Various institutions have studied potential solutions to the crisis affecting all of Iraqi society. For example, the Washington-based Consultative Group to Assist the Poor suggests potential solutions in a blog series covering different parts of the Arab world. The organization noted that comprehensive solutions become difficult to achieve in countries plagued by conflicts and vulnerable economic structures. But it said microfinance — "providing credit, savings, payments and insurance to low-income households and small businesses — is one intervention poised to promote local economic activity and help manage economic shocks."
In principle, economic success cannot be achieved without strong institutions and infrastructure. Yet, Iraq’s situation cannot wait for stability to be achieved and costly conflicts to end, so that the state can accomplish major, comprehensive development projects. In this case, the state can provide financial support and administrative facilities to help small businesses succeed and perhaps expand into big businesses in the future.
Toward this end, the government must undertake four steps.
The first is to facilitate and strengthen banking transactions so that citizens have access to investment loans. World Bank statistics for 2014 showed that only 11% of Iraqis have accounts in Iraqi banks, and only 4% of Iraqis were provided formal bank loans. The reason is the underdeveloped, bureaucratically controlled banking system. Most Iraqi banks do not provide electronic banking, and opening new accounts is a lengthy, multistep process. In addition, most of the banks do not provide credit and debit cards or ATMs.

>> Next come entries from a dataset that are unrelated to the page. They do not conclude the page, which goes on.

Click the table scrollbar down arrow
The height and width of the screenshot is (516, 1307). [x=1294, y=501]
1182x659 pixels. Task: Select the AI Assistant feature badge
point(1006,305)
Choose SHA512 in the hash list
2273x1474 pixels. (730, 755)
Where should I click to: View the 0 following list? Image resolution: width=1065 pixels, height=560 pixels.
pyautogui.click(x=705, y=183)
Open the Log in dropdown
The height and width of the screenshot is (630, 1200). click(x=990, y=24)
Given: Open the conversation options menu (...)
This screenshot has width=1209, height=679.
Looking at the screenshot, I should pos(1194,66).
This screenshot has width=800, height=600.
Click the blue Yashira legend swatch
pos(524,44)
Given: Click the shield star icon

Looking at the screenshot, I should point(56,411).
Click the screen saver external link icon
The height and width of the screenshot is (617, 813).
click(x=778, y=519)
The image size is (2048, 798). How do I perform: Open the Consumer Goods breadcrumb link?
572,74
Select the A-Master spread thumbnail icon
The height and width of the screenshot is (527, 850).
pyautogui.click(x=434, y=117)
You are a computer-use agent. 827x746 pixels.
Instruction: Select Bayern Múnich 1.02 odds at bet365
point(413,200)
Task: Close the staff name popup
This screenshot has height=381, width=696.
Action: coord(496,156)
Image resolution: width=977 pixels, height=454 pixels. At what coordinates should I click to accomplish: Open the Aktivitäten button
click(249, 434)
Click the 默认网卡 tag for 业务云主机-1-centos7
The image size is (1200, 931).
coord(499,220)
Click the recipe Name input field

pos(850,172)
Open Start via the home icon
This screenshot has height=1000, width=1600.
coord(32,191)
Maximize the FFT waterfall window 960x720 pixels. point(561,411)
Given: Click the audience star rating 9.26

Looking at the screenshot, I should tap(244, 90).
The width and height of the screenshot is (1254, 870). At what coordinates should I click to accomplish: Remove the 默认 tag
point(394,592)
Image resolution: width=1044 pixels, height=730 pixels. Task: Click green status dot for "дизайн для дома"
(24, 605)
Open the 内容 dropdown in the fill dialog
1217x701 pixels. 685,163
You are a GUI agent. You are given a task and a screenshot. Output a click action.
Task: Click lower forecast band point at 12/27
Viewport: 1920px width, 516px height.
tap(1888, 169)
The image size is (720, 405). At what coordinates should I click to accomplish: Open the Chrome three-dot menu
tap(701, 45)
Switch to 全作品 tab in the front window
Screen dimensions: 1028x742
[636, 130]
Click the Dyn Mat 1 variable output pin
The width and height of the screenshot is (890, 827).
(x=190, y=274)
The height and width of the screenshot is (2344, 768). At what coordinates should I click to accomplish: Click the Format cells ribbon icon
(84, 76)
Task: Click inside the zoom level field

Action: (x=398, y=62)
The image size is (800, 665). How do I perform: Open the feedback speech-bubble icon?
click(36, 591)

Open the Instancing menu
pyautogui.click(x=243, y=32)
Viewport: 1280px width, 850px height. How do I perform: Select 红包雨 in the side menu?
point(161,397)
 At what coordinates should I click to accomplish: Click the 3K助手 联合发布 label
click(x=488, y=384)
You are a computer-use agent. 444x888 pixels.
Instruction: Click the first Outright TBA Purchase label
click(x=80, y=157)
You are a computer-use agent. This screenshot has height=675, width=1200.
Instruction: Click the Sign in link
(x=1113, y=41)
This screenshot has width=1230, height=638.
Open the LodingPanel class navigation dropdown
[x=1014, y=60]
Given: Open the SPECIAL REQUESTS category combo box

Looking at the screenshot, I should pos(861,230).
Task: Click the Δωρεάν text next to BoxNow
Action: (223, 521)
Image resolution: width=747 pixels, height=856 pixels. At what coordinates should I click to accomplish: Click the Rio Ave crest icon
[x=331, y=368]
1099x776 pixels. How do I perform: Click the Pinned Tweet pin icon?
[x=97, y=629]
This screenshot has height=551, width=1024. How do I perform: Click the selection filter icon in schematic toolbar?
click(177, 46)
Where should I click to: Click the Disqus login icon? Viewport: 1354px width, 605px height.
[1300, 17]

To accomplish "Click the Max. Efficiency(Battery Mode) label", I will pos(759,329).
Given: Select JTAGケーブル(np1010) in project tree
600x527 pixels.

The second step is to develop efficient public transportation so small businesses can afford to transport their goods. The postal service is still inefficient in Iraq, and private mailing services such as DHL are expensive and unavailable in many areas.
Al-Monitor asked a number of small-business owners about the challenges they face. Most of their answers focused on reaching and communicating with clients. Baqir al-Ahmed Rashid, a young man from Baghdad, opened a web-based business selling books, magazines and other publications. He envisioned his business becoming a kind of local Amazon, but his project failed after two years because of delivery problems.
The third step Iraq must take is to find a startup platform to host and support pioneers of microeconomic projects and put them in contact with potential investment partners. In other countries, many successful small businesses have been launched from such coworking spaces.
The fourth is to promote the insurance sector in the country so small-business owners can protect their companies. Insurance companies encourage investors to support small businesses safely.
The small-business sector needs more media exposure to recruit workers, who often turn to the government for employment. Iraq's government payroll is overwhelming, though even government officials disagree on its size. In a Sept. 10 TV interview, Prime Minister Haider al-Abadi said there are more than 4 million government employees — 20% of Iraq's entire labor force. Ministry of Planning spokesman Abdul Zahra al-Hindawi told news site Raseef 22 there are 6 million government employees, but his most disturbing statistic was that the average employee is only productive for 10 minutes per day. The unemployment rate in Iraq increased steadily from 15.1% in 2013 to 16.4% in 2014 and finally reached 17.6% in 2015.
Supporting small business is very important in the IS-liberated areas, which urgently need development projects to provide the minimum requirements for stable living conditions. This achievement would enable the displaced to return to their areas and stand strong in the face of IS efforts to find recruits and establish cells to restore its control over these areas.